Text: My friend AH, who has on multiple occasions described himself as “not religious” and does not actively observe Hindu practice, casually mentioned that he needed a haircut and added that he had to text his mom first to find out whether the day was a good day to get one. When I pressed him on what made a day good or bad for haircuts, he was vague and unsure: something his mom kept track of, something about certain days being unlucky. He did not subscribe to the system or the belief but thought it worth it to ask.
Context: AH’s family is Tamil (South India), and he has been raised in California. He identifies as essentially secular but retains a small handful of inherited practices that he observes operationally even if he doesn’t subscribe to the backing religion. Checking on haircut days is one of them. His mother keeps the schedule, and he checks by texting her.
Analysis: I became curious of the schedule AH is alluding to, I pulled most of the following from online resources. The Tamil Hindu framework rests on the panchangam, the almanac that maps each weekday to a planetary deity. Tuesday (Sevvāy/Mars) and Saturday (Sani/Saturn) are the days most strictly avoided: Tuesday because Mars is held to govern blood and vitality, and Saturday because of an old rule that a Saturn-day haircut shortens one’s life by seven months.

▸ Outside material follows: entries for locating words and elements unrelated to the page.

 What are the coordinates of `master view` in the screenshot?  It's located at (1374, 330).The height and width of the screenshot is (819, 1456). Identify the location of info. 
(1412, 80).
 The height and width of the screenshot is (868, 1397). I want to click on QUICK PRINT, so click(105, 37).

The folkloric move here is AH’s deferral to his mother: a Hindu astrological ritual surviving in California as a text message to mom, with the operational practice shifted from the individual consulting an almanac or priest to a son texting his mom, who functions as a keeper of the schedule. This is a common pattern in diaspora households: the ritual knowledge stays with the older generation of the family, but those born into the new setting struggle to internalize the framework as well. In AH’s case he explains that he is not doing it necessarily because he believes in it, but more out of respect for his mother and her beliefs.